── Records for processing

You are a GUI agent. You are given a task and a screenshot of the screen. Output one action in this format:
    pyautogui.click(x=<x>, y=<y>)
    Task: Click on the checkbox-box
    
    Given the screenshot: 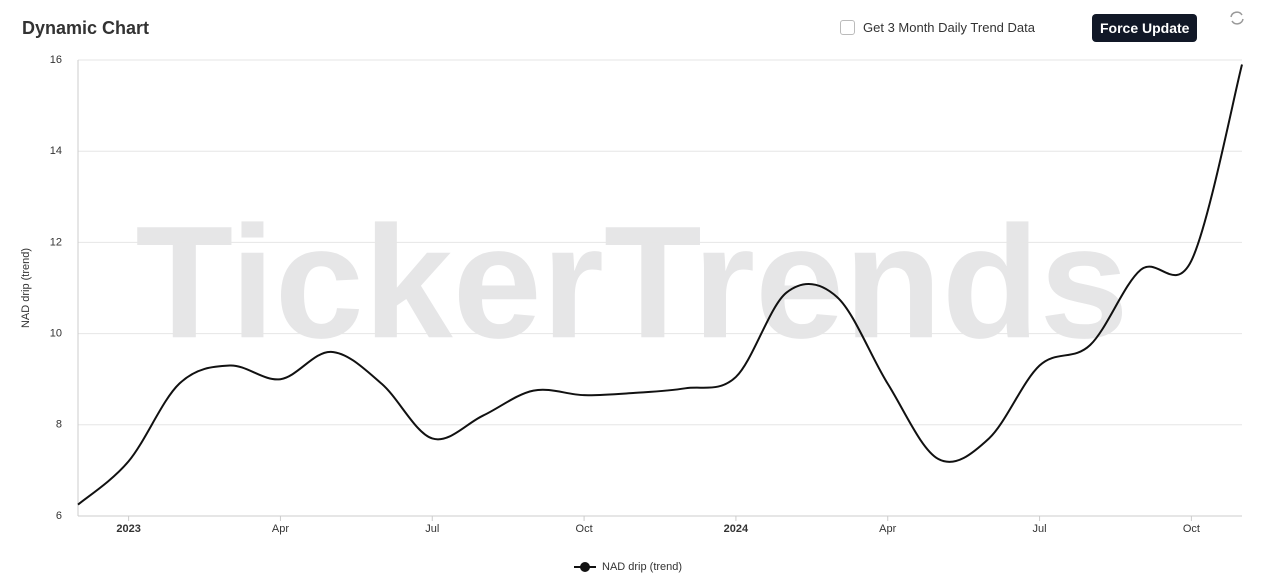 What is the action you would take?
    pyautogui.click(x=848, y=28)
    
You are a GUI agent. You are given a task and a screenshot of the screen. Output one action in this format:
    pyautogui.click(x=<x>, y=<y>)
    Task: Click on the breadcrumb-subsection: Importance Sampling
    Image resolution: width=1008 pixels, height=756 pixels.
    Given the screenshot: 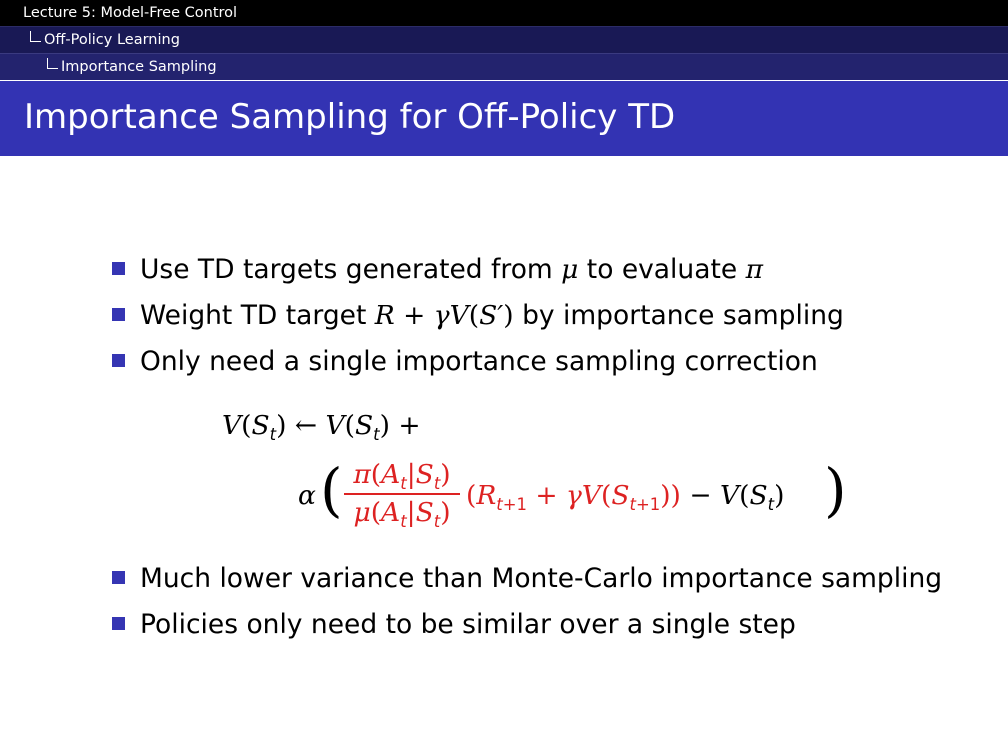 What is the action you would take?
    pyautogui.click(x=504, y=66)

────

Locate each line in the data above that contains the string "pyautogui", and copy those lines out in full.

- Expected output:
    pyautogui.click(x=<x>, y=<y>)
    pyautogui.click(x=848, y=28)
    pyautogui.click(x=<x>, y=<y>)
    pyautogui.click(x=504, y=66)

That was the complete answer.